[Text excerpt]:
━━━━━━━━━━━━━━━━━━━━

Skip to content
New issue

Have a question about this project? Sign up for a free GitHub account to open an issue and contact its maintainers and the community.

By clicking “Sign up for GitHub”, you agree to our terms of service and privacy statement. We’ll occasionally send you account related emails.

Already on GitHub? Sign in to your account

[202405][dualtor] Orchagent is going down during switchover #3298

Open
vkjammala-arista opened this issue Sep 24, 2024 · 3 comments
Open

[202405][dualtor] Orchagent is going down during switchover #3298

vkjammala-arista opened this issue Sep 24, 2024 · 3 comments
Assignees

Comments

@vkjammala-arista
Copy link

vkjammala-arista commented Sep 24, 2024

Description

When performing a switchover (say active to standby or viceversa), we are observing orchagent process going down and thus leaving mux status in inconsistent state.

Based on the observations from debug logs, we thought using bulker for programming the routes/neighbors (introduced by PR: #3148) is the problem and confirmed the same by running the tests after reverting the PR changes.

━━━━━━━━━━━━━━━━━━━━

[Exercise set]:
A. Quote every passage on the issue page that includes the date "Sep 24, 2024", including any repeats.
B. Rewrite the issue page from the words "vkjammala-arista commented Sep" through "the PR changes.", replacing "orchagent" with "syncd".

[Extracted data]:

━━━━━━━━━━━━━━━━━━━━

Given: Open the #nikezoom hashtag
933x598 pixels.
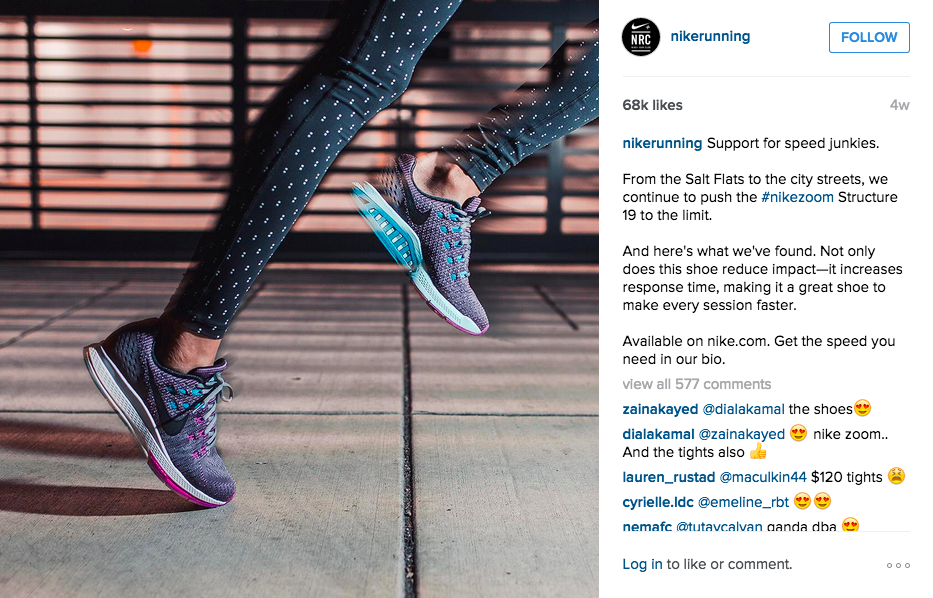Looking at the screenshot, I should point(797,197).
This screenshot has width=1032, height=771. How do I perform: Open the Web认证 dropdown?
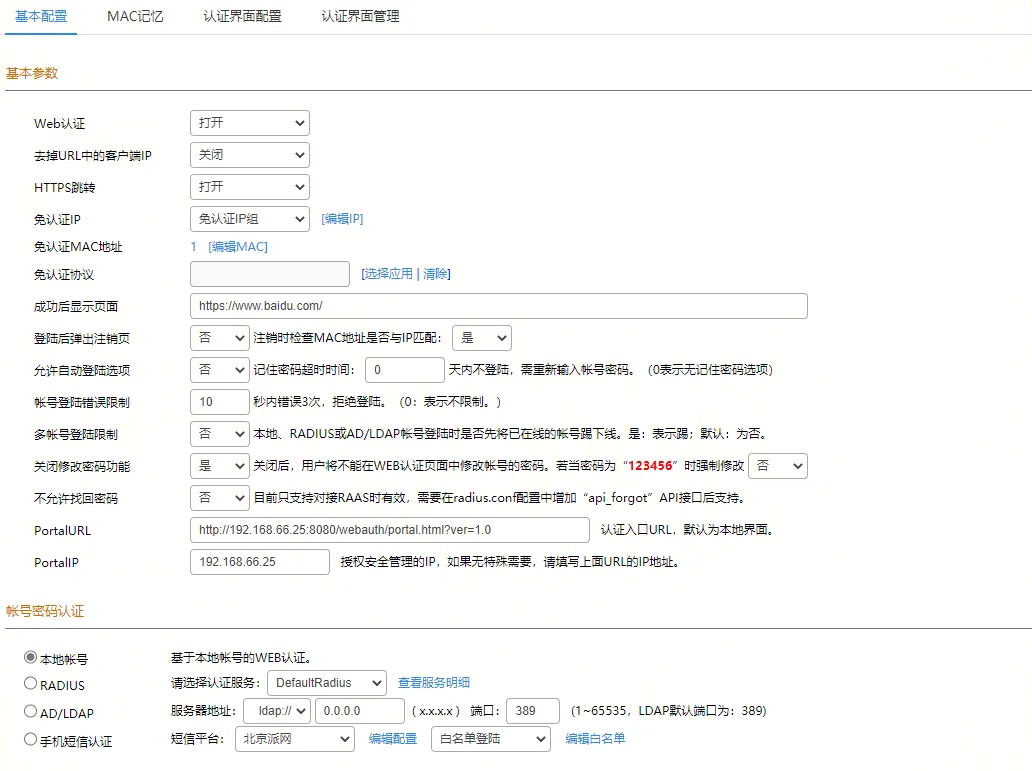(249, 123)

━━━━━━━━━━━━━━━━━━━━

[Responses for each task]:
A.
vkjammala-arista opened this issue Sep 24, 2024 · 3 comments
vkjammala-arista opened this issue Sep 24, 2024 · 3 comments
vkjammala-arista commented Sep 24, 2024

B.
vkjammala-arista commented Sep 24, 2024

Description

When performing a switchover (say active to standby or viceversa), we are observing syncd process going down and thus leaving mux status in inconsistent state.

Based on the observations from debug logs, we thought using bulker for programming the routes/neighbors (introduced by PR: #3148) is the problem and confirmed the same by running the tests after reverting the PR changes.